あまりにもライトな読み口だったから、YAかと思った。タイガってもうちょい重いと思ってたんだけどな......。YAと文庫の架け橋になるにはちょうどいいかも。
美月ちゃんに作者の経験がだだ漏れてるの笑ったwwww もはやその知識で解決に導いたといってもいいよね。終わりの方で畳みかけるように色々出てきたのすごかったなぁ。相変わらずの女の子版内人。てことは手塚さんのモデルは創也なのかな? あとがきの「生みの親の影響なんですかね」にも笑った。ですよねー笑
富田林先輩が亡くなった時は「Please repeat after me!!『はやみねかおる名義で人は死なない!!!!はい!!!!!』」っていう謎テンションで読み進めてた。そうしてないとなんかダメになりそうだった。
手塚さん、ただの本格厨って感じがなんか危ない人に見える。あそこまでクローズドサークルや連続殺人にこだわったりする人、なかなかいないでしょ......。己の理想とするメタブックのためならなんでもしますって感じが怖い。でもライターとしての誇りがあるって言ってたから安心していいのかな。


ストーリーに関しては......うーん。イマイチだったかな。まさか登呂井隻だけで話が引っ張られるとは思わなかった。掘り下げがイマイチというか。盛り上がりにかける部分もあるし、ずっとメタブック中止のまま話が進んだのがあまり面白くなかったのかも。「実はこの中止というのもメタブックに含まれていて、森永美月はドッキリ仕掛けられてるんじゃないか?」と邪推をしながら読んでました。前半が結構間延びしてたのも気になった。
ただ、メタブックの呪いの真相が分かったあたりはかなりゾクッとした。そういうのをサラッと書くのがはやみねさんらしい。日常に潜む未必の故意はこんなにもあるというのが分かっただけでも、なかなか興味深かった。(厳密に言うと未必の故意ではない気もするけど......。)

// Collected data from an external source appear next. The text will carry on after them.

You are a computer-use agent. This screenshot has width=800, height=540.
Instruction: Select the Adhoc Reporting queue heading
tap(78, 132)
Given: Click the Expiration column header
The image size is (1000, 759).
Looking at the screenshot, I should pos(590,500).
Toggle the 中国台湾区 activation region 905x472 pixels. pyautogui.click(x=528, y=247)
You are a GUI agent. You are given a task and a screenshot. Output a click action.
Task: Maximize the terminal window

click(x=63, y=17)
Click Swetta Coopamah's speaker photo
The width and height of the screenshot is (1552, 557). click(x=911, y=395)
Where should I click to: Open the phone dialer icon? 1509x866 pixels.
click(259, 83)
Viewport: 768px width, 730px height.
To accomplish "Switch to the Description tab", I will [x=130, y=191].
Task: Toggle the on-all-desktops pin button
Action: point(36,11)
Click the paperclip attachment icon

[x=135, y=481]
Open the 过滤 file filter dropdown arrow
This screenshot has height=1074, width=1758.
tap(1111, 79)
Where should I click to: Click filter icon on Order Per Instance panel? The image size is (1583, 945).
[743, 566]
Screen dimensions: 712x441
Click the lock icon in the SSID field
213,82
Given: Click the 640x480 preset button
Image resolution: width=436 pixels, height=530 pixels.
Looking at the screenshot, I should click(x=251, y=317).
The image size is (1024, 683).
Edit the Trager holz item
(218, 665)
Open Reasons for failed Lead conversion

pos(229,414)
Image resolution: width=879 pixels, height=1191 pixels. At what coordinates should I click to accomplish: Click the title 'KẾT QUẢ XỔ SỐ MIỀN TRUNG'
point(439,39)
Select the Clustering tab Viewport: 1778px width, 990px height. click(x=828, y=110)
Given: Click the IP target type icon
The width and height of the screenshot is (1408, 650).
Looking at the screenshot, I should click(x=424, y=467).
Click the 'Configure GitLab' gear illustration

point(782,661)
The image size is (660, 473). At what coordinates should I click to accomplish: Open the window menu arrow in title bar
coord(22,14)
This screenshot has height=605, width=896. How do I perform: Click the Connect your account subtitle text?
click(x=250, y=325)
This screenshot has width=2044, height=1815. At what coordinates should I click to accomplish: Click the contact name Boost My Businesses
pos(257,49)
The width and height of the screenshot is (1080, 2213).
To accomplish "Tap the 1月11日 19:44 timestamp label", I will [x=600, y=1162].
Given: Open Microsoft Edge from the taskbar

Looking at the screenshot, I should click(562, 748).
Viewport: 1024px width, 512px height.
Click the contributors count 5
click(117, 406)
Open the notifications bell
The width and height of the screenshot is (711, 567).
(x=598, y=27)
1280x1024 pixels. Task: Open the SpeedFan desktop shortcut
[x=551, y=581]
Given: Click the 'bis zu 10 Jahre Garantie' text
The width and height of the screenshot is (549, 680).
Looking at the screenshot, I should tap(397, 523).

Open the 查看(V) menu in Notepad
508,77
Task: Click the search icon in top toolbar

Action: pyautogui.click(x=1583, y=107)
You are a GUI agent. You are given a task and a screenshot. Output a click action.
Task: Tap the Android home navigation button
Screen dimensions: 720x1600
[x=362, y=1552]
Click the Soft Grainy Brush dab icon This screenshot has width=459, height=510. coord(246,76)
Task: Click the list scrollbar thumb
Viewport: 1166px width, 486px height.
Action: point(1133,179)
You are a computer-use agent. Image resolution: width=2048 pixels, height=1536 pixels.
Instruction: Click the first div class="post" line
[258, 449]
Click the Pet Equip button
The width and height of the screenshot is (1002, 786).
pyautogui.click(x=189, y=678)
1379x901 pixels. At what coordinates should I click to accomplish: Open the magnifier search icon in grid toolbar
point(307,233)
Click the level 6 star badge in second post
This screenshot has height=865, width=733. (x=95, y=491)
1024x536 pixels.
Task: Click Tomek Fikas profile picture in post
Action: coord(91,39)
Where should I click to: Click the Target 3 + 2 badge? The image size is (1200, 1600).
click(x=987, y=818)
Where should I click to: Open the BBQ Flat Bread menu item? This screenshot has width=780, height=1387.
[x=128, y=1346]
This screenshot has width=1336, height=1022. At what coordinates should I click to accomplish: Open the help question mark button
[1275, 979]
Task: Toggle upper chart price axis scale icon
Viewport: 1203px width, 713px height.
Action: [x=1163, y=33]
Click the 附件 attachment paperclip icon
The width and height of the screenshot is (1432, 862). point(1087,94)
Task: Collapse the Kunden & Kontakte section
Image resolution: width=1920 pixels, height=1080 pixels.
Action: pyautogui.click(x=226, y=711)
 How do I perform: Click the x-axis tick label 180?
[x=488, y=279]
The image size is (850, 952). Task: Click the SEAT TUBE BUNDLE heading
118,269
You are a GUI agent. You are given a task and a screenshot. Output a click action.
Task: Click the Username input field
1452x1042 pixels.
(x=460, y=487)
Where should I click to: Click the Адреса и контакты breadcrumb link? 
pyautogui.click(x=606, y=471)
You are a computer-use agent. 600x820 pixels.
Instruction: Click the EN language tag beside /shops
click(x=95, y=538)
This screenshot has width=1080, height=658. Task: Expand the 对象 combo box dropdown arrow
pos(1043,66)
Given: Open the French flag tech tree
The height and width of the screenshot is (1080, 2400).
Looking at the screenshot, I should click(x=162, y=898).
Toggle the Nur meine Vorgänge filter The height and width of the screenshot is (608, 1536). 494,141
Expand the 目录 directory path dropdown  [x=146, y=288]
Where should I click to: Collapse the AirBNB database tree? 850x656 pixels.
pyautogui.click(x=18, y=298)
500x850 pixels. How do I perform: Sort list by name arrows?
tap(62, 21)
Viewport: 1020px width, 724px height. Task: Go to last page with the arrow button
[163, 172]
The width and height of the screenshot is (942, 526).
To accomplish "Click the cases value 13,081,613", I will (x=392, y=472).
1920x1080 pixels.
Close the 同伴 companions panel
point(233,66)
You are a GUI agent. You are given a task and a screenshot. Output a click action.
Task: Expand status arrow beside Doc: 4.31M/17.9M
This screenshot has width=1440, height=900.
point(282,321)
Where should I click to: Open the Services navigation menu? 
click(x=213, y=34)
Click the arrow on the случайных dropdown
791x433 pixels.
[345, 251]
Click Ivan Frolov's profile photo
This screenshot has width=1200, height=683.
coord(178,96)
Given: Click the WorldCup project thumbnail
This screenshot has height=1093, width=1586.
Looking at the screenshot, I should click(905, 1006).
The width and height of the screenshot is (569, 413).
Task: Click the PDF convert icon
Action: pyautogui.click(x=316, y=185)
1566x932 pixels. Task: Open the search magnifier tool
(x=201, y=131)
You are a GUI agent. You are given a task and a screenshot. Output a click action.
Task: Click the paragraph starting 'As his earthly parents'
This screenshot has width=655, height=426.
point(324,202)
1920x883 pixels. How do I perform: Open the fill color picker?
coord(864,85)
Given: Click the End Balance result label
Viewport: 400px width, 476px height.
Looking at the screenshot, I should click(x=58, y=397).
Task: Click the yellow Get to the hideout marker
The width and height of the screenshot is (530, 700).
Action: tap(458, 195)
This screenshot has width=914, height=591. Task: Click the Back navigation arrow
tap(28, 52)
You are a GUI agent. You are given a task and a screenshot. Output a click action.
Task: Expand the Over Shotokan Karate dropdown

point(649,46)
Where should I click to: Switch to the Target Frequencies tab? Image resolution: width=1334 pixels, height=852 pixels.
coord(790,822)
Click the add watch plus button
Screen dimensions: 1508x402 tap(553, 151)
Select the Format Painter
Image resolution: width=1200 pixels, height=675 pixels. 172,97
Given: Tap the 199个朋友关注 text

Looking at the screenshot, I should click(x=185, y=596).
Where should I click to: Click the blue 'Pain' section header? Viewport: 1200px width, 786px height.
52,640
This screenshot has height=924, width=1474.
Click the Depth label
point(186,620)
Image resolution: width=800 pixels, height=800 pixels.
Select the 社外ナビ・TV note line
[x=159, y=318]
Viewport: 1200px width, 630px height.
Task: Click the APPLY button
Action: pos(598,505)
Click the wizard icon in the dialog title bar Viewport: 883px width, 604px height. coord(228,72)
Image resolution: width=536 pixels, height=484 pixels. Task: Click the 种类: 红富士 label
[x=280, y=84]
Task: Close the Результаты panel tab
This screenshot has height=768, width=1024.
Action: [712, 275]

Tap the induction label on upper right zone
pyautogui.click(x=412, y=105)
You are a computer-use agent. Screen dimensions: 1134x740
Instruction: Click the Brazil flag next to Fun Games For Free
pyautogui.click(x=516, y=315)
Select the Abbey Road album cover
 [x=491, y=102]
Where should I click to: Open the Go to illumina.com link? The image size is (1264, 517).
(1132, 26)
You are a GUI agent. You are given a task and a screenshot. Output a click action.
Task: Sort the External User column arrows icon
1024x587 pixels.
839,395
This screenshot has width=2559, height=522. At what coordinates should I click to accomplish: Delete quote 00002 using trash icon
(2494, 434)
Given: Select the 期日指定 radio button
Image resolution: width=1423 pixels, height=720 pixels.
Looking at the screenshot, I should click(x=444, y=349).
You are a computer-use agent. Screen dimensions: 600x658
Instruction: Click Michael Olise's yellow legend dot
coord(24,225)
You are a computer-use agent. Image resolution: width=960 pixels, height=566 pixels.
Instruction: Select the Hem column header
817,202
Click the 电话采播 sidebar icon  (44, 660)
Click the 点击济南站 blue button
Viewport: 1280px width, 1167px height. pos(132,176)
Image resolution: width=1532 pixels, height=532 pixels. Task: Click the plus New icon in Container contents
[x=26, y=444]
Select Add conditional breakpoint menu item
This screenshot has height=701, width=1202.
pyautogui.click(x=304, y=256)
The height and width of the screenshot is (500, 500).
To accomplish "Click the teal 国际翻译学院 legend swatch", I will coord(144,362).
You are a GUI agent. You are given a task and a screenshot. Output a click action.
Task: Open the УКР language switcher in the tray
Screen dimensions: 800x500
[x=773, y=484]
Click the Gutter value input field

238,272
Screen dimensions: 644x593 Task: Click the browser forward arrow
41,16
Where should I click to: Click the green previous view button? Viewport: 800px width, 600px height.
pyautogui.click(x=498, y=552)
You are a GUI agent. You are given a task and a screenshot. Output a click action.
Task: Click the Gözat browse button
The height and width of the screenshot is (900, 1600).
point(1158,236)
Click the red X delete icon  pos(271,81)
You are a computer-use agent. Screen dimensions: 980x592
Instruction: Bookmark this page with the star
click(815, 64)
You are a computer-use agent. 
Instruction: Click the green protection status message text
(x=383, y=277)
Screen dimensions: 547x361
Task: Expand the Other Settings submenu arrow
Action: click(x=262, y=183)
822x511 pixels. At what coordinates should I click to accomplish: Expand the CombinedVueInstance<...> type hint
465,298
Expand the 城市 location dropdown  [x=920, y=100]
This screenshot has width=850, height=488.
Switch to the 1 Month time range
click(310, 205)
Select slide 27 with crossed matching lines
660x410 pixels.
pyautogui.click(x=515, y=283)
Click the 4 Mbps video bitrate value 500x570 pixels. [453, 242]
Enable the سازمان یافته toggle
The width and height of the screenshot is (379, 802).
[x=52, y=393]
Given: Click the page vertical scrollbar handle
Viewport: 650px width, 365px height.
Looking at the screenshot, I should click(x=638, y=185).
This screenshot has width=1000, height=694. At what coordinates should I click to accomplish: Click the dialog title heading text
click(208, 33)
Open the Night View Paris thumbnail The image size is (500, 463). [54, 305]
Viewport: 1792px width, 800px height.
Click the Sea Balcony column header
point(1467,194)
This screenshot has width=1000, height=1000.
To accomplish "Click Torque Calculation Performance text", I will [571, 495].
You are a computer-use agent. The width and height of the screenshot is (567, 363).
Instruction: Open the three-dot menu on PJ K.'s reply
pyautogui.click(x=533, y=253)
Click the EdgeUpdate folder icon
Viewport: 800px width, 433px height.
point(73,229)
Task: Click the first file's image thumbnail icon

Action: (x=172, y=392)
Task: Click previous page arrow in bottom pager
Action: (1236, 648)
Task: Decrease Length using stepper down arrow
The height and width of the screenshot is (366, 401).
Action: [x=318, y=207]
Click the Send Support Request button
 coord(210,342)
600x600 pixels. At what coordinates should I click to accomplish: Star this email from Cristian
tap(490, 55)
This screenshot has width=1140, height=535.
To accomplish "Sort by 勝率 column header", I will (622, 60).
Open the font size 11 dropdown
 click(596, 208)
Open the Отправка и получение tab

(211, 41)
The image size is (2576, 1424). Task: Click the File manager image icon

あなたと二人組、というタイトルが既にラブレター。下手すればプロポーズ? まぁそんなにさわやかなもんでもなかったけど......。石上さんがボッコボコにしたみたいだし、よかったのかな笑


色々、もっと掘り下げて普通に講談社文庫とかで出してほしかった印象。もっと分厚い方が、はやみねファン的にもちょうどよかったんじゃないかなと思います。めっちゃ分厚いの、全然読むよ!